Task requirements →
Set down each record exactly as written.

= = = =

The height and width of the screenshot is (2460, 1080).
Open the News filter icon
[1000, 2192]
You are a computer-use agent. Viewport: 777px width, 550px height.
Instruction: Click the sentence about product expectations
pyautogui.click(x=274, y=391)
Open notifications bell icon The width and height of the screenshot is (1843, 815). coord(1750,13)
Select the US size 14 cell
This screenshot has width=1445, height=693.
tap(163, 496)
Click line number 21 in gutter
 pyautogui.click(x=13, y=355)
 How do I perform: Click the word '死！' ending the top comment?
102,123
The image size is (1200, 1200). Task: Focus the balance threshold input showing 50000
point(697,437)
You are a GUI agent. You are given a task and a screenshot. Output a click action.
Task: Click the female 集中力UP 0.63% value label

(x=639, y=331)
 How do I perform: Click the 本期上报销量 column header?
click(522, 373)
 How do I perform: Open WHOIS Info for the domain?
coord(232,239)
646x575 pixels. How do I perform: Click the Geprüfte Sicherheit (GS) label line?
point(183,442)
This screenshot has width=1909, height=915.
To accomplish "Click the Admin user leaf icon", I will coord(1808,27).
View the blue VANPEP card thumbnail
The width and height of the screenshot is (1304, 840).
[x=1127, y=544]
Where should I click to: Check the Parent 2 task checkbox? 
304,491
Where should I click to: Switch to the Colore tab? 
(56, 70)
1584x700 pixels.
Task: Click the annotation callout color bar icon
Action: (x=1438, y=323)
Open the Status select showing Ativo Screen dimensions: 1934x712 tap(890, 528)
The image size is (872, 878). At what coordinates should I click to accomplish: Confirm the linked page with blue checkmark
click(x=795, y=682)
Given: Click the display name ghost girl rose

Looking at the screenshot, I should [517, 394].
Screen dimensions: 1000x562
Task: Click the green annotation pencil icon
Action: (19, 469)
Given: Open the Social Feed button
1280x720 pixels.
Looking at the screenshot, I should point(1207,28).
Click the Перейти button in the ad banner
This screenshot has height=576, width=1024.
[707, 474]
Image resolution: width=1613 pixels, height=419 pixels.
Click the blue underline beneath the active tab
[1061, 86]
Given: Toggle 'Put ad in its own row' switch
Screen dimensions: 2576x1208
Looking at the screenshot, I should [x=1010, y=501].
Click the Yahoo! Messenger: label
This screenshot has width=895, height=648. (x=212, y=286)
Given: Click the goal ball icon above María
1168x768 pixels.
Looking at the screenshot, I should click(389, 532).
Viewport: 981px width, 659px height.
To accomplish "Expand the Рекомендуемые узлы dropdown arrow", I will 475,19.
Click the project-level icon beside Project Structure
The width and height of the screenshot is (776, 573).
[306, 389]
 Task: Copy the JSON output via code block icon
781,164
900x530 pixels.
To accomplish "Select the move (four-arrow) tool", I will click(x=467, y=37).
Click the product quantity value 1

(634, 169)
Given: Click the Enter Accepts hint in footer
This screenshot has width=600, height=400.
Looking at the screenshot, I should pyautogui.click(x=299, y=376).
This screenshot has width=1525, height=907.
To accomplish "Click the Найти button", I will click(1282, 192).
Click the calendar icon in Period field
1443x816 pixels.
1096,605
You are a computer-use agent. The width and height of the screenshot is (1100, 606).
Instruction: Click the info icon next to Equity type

= = = =

Solution to this problem →
The height and width of the screenshot is (2460, 1080).
Open the News filter icon
[1000, 2192]
You are a computer-use agent. Viewport: 777px width, 550px height.
Instruction: Click the sentence about product expectations
pyautogui.click(x=274, y=391)
Open notifications bell icon The width and height of the screenshot is (1843, 815). coord(1750,13)
Select the US size 14 cell
This screenshot has width=1445, height=693.
tap(163, 496)
Click line number 21 in gutter
 pyautogui.click(x=13, y=355)
 How do I perform: Click the word '死！' ending the top comment?
102,123
The image size is (1200, 1200). Task: Focus the balance threshold input showing 50000
point(697,437)
You are a GUI agent. You are given a task and a screenshot. Output a click action.
Task: Click the female 集中力UP 0.63% value label

(x=639, y=331)
 How do I perform: Click the 本期上报销量 column header?
click(522, 373)
 How do I perform: Open WHOIS Info for the domain?
coord(232,239)
646x575 pixels. How do I perform: Click the Geprüfte Sicherheit (GS) label line?
point(183,442)
This screenshot has width=1909, height=915.
To accomplish "Click the Admin user leaf icon", I will coord(1808,27).
View the blue VANPEP card thumbnail
The width and height of the screenshot is (1304, 840).
[x=1127, y=544]
Where should I click to: Check the Parent 2 task checkbox? 
304,491
Where should I click to: Switch to the Colore tab? 
(56, 70)
1584x700 pixels.
Task: Click the annotation callout color bar icon
Action: (x=1438, y=323)
Open the Status select showing Ativo Screen dimensions: 1934x712 tap(890, 528)
The image size is (872, 878). At what coordinates should I click to accomplish: Confirm the linked page with blue checkmark
click(x=795, y=682)
Given: Click the display name ghost girl rose

Looking at the screenshot, I should [517, 394].
Screen dimensions: 1000x562
Task: Click the green annotation pencil icon
Action: (19, 469)
Given: Open the Social Feed button
1280x720 pixels.
Looking at the screenshot, I should point(1207,28).
Click the Перейти button in the ad banner
This screenshot has height=576, width=1024.
[707, 474]
Image resolution: width=1613 pixels, height=419 pixels.
Click the blue underline beneath the active tab
[1061, 86]
Given: Toggle 'Put ad in its own row' switch
Screen dimensions: 2576x1208
Looking at the screenshot, I should [x=1010, y=501].
Click the Yahoo! Messenger: label
This screenshot has width=895, height=648. (x=212, y=286)
Given: Click the goal ball icon above María
1168x768 pixels.
Looking at the screenshot, I should click(389, 532).
Viewport: 981px width, 659px height.
To accomplish "Expand the Рекомендуемые узлы dropdown arrow", I will 475,19.
Click the project-level icon beside Project Structure
The width and height of the screenshot is (776, 573).
[306, 389]
 Task: Copy the JSON output via code block icon
781,164
900x530 pixels.
To accomplish "Select the move (four-arrow) tool", I will click(x=467, y=37).
Click the product quantity value 1

(634, 169)
Given: Click the Enter Accepts hint in footer
This screenshot has width=600, height=400.
Looking at the screenshot, I should pyautogui.click(x=299, y=376).
This screenshot has width=1525, height=907.
To accomplish "Click the Найти button", I will click(1282, 192).
Click the calendar icon in Period field
1443x816 pixels.
1096,605
You are a computer-use agent. The width and height of the screenshot is (1100, 606).
Instruction: Click the info icon next to Equity type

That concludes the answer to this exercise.